La vieille paroisse de Saint-Eustache était obscure ; seulement, avec la lampe perpétuelle, brûlaient quatre flambeaux de cire jaune, qui, attachés au-dessus des bénitiers, contre les principaux piliers, jetaient une lueur rouge sur les marbres bleus et noirs de la basilique déserte. La lumière pénétrait à peine dans les niches enfoncées des ailes du pieux bâtiment. Dans l’une de ces chapelles, et la plus sombre, était ce confessionnal, dont une grille de fer assez élevée, et doublée de planches épaisses, ne laissait apercevoir que le petit dôme et la croix de bois.

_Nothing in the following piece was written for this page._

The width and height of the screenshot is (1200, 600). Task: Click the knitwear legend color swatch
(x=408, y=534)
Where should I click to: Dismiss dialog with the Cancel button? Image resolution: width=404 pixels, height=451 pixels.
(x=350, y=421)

Là s’agenouillèrent, de chaque côté, Cinq-Mars et Marie de Mantoue ; ils ne se voyaient qu’à peine, et trouvèrent que, selon son usage, l’abbé Quillet, assis entre eux, les avait attendus depuis longtemps. Ils pouvaient entrevoir, à travers les petits grillages, l’ombre de son camail. Henri d’Effiat s’était approché lentement ; il venait arrêter et régler, pour ainsi dire, le reste de sa destinée. Ce n’était plus devant son Roi qu’il allait paraître, mais devant une souveraine plus puissante, devant celle pour laquelle il avait entrepris son immense ouvrage. Il allait éprouver sa foi et tremblait.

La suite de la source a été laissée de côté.